Another way that pipes lead to basement flooding is when there is a clog or backup in the sanitary sewer system. Sewer backup in the basement can be extremely problematic and lead to water flowing from the pipes back into your home.
To avoid clogs in your home drains or toilets, it is important to only put things in them that they are fit to handle. Some items that you should never put down any drain include:
- Diapers and wipes
- Any paper products that are not toilet paper
- Pet waste
- Feminine hygiene products
- Cooking oils and grease
- Cleaning wipes
Municipal storm sewer systems can also experience backup when excess leaves and other debris clog up the pipes and start pumping water into the surrounding ground that may not be fit to handle it. This can put more pressure on pipes and foundation, creating cracks as pathways for the water to get through and into your basement.
Make sure to check all of the pipes and drains running through your basement as well. Leaky basement pipes can add to the moisture problem and even lead to other issues like mold growth in your basement.

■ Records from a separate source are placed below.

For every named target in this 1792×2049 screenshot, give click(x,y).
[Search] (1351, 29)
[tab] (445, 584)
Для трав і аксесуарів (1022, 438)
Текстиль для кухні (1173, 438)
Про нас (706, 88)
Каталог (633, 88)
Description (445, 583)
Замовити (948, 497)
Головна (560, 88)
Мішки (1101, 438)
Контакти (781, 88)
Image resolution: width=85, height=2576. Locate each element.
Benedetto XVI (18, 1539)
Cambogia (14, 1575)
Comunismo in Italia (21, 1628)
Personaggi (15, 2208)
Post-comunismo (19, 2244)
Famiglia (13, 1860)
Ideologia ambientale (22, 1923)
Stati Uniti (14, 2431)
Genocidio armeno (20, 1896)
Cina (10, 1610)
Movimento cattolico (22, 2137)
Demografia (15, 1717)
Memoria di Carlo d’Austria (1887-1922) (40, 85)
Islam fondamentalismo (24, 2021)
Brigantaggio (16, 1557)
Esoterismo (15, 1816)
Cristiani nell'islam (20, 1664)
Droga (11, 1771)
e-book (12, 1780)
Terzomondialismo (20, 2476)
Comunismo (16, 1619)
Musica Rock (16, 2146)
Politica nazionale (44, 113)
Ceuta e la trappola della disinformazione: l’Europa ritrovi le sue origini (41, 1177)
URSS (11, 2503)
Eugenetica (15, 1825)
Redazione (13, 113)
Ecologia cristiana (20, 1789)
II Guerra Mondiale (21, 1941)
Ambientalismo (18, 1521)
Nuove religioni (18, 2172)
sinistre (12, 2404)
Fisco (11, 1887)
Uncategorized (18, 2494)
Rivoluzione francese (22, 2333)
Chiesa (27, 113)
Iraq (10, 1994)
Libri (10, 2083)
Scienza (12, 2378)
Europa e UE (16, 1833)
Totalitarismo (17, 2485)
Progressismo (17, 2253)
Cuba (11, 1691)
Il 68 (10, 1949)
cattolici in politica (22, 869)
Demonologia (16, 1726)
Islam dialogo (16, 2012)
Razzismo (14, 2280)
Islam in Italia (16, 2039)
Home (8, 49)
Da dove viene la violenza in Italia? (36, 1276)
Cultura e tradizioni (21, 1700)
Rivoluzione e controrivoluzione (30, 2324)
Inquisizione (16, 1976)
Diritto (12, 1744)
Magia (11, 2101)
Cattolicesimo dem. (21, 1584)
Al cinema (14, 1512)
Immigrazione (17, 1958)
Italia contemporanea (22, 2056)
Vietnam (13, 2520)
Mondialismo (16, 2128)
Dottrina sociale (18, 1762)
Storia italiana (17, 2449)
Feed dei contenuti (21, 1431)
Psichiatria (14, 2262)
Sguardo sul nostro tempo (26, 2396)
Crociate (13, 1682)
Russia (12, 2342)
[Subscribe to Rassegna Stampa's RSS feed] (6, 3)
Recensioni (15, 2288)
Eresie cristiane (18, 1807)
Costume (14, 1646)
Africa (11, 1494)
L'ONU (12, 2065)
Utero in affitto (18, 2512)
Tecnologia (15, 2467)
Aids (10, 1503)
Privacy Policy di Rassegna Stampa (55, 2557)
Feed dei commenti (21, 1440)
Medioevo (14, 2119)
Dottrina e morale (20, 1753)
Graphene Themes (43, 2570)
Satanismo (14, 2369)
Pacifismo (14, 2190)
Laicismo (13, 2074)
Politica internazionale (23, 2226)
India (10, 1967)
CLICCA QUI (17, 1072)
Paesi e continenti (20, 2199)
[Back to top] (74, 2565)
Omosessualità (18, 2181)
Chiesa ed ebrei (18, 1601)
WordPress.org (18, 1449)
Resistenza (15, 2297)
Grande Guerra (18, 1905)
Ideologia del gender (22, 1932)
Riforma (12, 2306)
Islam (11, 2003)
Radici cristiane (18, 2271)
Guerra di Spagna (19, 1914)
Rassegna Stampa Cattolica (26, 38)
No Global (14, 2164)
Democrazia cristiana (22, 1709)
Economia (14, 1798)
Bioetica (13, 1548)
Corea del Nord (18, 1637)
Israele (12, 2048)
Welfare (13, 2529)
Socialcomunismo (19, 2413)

If your basement drains are clogged this can also lead to flooding. Make sure these are clear and properly draining water from the room.
sump pump problems
It is illegal for the sump pump to offload water into the sanitary sewer system.
If your home has a sump pump, flooding issues can arise from here as well.
A sump pump is designed to help pump excess water away from the home.
When the groundwater level reaches a certain point and starts to drain into the sump pit, then the sump pump is supposed to automatically turn on and begin removing the water from the home and into the surrounding lawn or storm sewer system.
Unfortunately, just like all household systems sump pumps are not always reliable. Sump pump failure can occur due to a power outage or improper maintenance, which can then cause overflow in the sump pit and lead to basement flooding.
It is good to equip your sump pump with a backup power supply. Installing a 120 volt battery is recommended.
location of your home
If the grade of the land surrounding your home is slanted toward the house, then you are significantly more likely to endure basement flooding than if the slope was down and away from your home.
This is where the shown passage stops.